◆ Work item ◆
Skip the pictures and write out, word for word, the lines below from the one with "Task: Click the 처리상태 column header" through the one with "Open the tab list dropdown arrow", inclusive.

──────── Task input

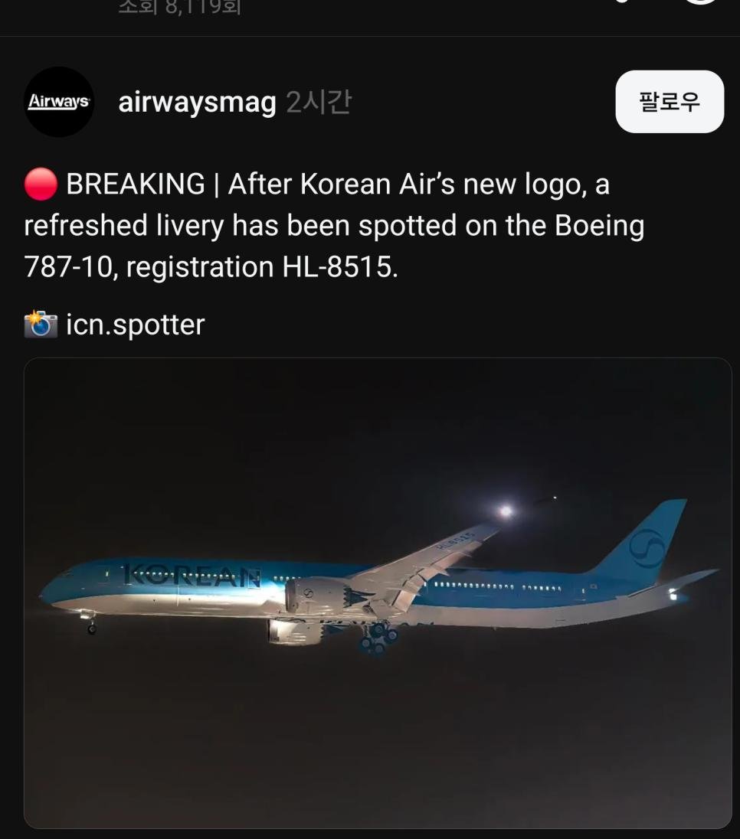The width and height of the screenshot is (740, 839).
Task: Tap the airwaysmag username
Action: 197,103
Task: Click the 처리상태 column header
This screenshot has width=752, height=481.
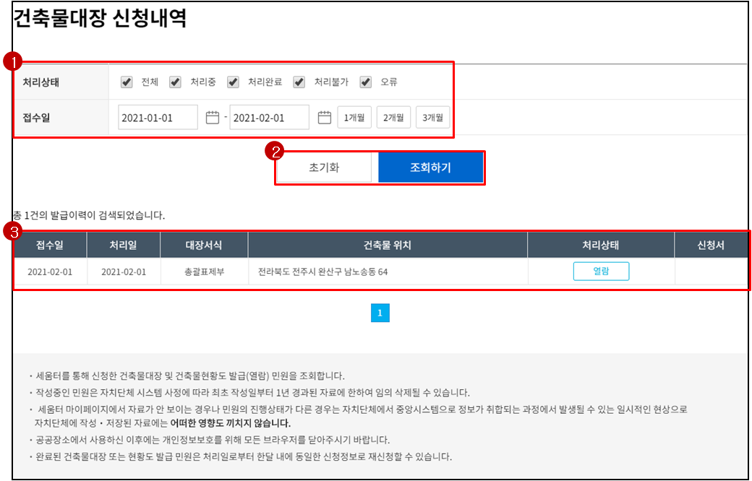Action: coord(600,245)
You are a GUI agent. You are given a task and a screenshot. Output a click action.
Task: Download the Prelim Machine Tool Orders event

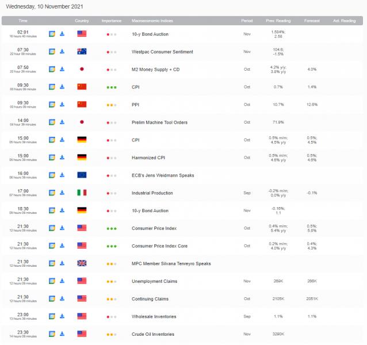pyautogui.click(x=62, y=122)
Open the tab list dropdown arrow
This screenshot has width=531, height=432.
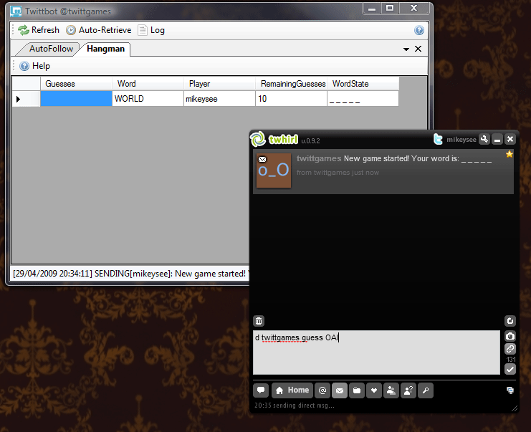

────────────────

◆ Response to this task ◆
Task: Click the 처리상태 column header
This screenshot has width=752, height=481.
Action: coord(600,245)
You are a GUI agent. You are given a task and a screenshot. Output a click action.
Task: Download the Prelim Machine Tool Orders event

pyautogui.click(x=62, y=122)
Open the tab list dropdown arrow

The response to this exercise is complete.